What to produce - Reproduce each line of the data below without any change.

[Records for locating displayed items]

:::::

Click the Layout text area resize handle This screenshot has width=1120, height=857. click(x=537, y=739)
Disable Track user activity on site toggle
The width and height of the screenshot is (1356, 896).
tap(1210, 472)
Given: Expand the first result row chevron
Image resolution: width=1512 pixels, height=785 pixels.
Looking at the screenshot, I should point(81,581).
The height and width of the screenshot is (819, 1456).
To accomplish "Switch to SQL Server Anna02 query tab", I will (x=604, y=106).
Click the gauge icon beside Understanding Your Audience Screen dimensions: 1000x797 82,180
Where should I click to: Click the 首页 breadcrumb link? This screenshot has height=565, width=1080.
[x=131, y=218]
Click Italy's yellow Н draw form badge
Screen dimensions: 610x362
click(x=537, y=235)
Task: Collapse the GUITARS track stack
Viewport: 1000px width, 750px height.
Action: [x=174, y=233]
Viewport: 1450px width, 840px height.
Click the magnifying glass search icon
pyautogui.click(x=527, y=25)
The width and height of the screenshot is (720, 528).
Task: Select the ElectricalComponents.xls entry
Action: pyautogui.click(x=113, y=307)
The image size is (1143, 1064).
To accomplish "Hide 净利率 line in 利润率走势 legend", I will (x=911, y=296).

:::::

Right answer -
Click the Layout text area resize handle This screenshot has width=1120, height=857. click(x=537, y=739)
Disable Track user activity on site toggle
The width and height of the screenshot is (1356, 896).
tap(1210, 472)
Given: Expand the first result row chevron
Image resolution: width=1512 pixels, height=785 pixels.
Looking at the screenshot, I should point(81,581).
The height and width of the screenshot is (819, 1456).
To accomplish "Switch to SQL Server Anna02 query tab", I will (x=604, y=106).
Click the gauge icon beside Understanding Your Audience Screen dimensions: 1000x797 82,180
Where should I click to: Click the 首页 breadcrumb link? This screenshot has height=565, width=1080.
[x=131, y=218]
Click Italy's yellow Н draw form badge
Screen dimensions: 610x362
click(x=537, y=235)
Task: Collapse the GUITARS track stack
Viewport: 1000px width, 750px height.
Action: [x=174, y=233]
Viewport: 1450px width, 840px height.
Click the magnifying glass search icon
pyautogui.click(x=527, y=25)
The width and height of the screenshot is (720, 528).
Task: Select the ElectricalComponents.xls entry
Action: pyautogui.click(x=113, y=307)
The image size is (1143, 1064).
To accomplish "Hide 净利率 line in 利润率走势 legend", I will (x=911, y=296).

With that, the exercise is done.